## Task objective
Please rewrite the data below as a JSON list of strings with one string per line, skipping blank lines and leaving the pictures out.
--- start Data excerpts ---
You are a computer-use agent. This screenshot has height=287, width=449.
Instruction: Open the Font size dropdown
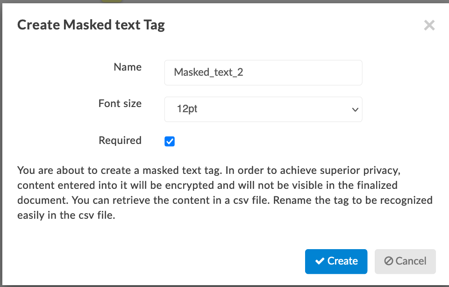pyautogui.click(x=263, y=109)
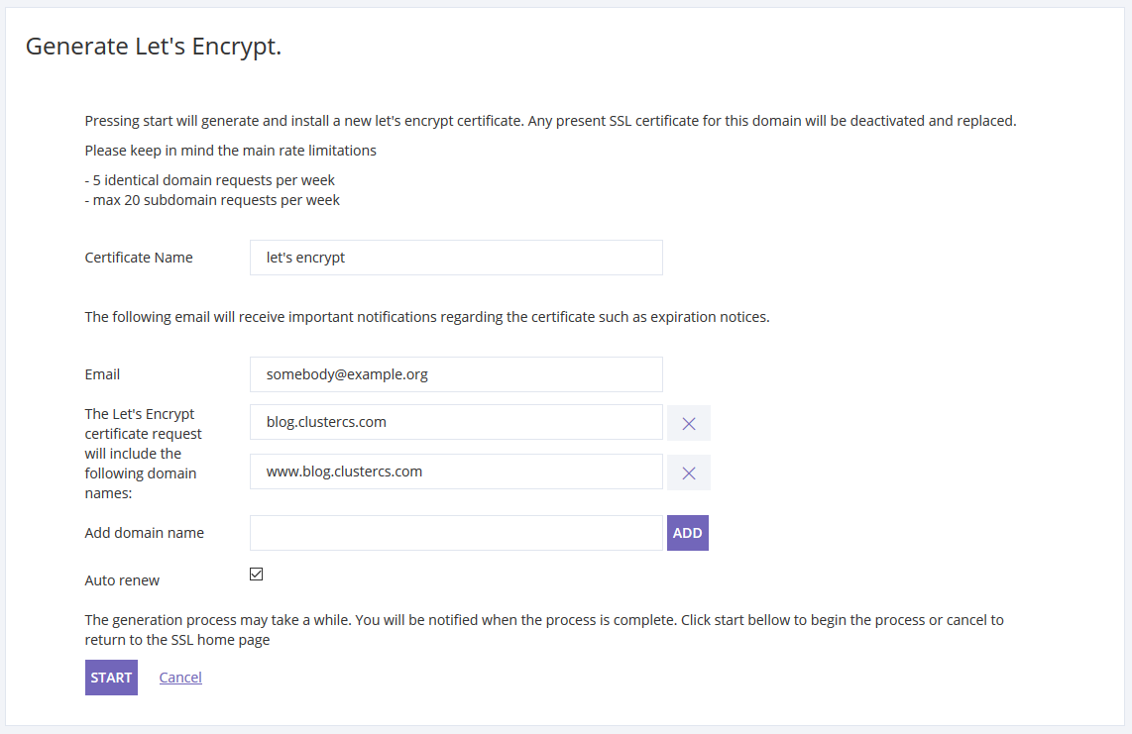This screenshot has height=734, width=1132.
Task: Click the max 20 subdomain requests line
Action: tap(212, 200)
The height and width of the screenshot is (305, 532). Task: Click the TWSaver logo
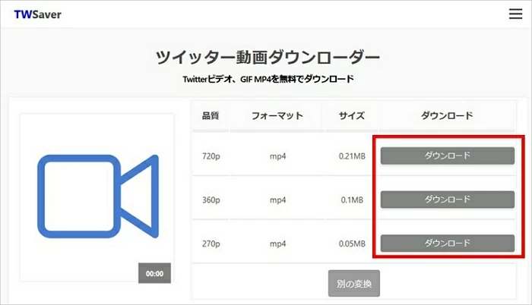(38, 14)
--- end Data excerpts ---
## Finished exercise
[
  "You are a computer-use agent. This screenshot has height=287, width=449.",
  "Instruction: Open the Font size dropdown",
  "pyautogui.click(x=263, y=109)",
  "This screenshot has height=734, width=1132.",
  "Task: Click the max 20 subdomain requests line",
  "Action: tap(212, 200)",
  "The height and width of the screenshot is (305, 532). Task: Click the TWSaver logo",
  "(38, 14)"
]